There are plenty of restaurants and bars to choose from in Alvor and we had probably one of the best steaks ever in the Angus Steak bar. We also visited the Sunset Bar which is run by a young English lady who has been living in Portugal most of her life. We told her about how close we were to taking her sign out and she said we weren’t the first camper and wouldn’t be the last to pass her bar. It didn’t make me feel any better I gotta say. There was plenty to keep us occupied in Alvor, a 6 km boardwalk around the waters was one. We also walked along the estuary watching the local Skydiving Club drop parachutists out a dozen at a time every 20 minutes or so. Another day we cycled to Portimao stopping off at Praia da Rochas along the way.
Time to move on as we had nearly of a month of washing to do and therefore needed a campsite to make use of their facilities. We didn’t go that far, just past Lagos and close to Luz, we are currently at Turismo Camping.
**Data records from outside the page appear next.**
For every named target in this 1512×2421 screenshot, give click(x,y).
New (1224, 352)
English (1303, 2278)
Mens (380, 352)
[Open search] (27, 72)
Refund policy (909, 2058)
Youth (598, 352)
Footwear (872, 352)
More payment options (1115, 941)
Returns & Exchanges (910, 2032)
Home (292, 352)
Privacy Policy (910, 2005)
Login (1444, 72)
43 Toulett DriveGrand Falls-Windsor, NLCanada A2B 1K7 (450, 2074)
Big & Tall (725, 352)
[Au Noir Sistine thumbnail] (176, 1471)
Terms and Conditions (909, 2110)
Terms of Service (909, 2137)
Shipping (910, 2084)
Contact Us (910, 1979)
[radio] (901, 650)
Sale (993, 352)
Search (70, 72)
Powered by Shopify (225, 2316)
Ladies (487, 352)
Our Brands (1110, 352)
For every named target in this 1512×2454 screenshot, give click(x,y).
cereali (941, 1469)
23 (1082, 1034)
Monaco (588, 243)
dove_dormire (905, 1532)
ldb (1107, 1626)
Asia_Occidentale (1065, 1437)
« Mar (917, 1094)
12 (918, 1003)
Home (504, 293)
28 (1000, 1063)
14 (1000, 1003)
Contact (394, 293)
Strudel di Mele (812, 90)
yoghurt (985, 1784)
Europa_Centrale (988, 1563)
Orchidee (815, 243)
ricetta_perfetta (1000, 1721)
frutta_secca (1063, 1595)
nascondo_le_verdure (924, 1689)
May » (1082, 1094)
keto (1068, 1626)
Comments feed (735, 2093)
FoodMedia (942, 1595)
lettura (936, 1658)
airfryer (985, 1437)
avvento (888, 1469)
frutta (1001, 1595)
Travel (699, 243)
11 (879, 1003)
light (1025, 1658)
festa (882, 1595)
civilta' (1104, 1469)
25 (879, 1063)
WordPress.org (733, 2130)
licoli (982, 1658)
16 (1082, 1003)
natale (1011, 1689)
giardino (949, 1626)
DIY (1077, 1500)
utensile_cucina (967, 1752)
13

A large campsite with all the facilities and a very friendly group of neighbours, a bit too friendly for our liking but this may suit us for a while as you will find out in a mo.
Before we reached the campsite, we headed into the opposite direction to Silves, a Moorish town inland from Portimao with a castle. You could walk around the walls giving great views across the town. It has a vaulted thirteenth century water cistern which once served the town. Now it has an exhibition of the Lynx and some video footage of a mum and her young. A very nice town with suitable camping too, maybe we will come back another time and spend longer here.
So we are up to date, at the time of writing we have been here two nights and are quite comfortable. The campsite is in a small village called Espiche and isn’t that accessible to walk to Luz or Lagos but we can use our bikes. It has a buffet style restaurant and a comfortable bar plus everything you would expect at a campsite this size; shop, swimming pool, fitness centre and very clean and modern showers/WC. Which is just as well as I am shortly going to leave John here for a week on his own!! I am going back to the UK for a week to visit my dad who has been in hospital and is just about to be discharged. Friends tell me he is frail and a bit confused at times so I feel I better go back and check him out. John is in a good place to be on his own for a week and hopefully won’t get too bored. Apparently there is a golf course nearby too.
So that’s it folks, will catch up with you when I am back. We will be behind with our travels so will be pushing on quite quickly when we get going again. Hope you like the photos, I think they are some of the best …………………………………so far.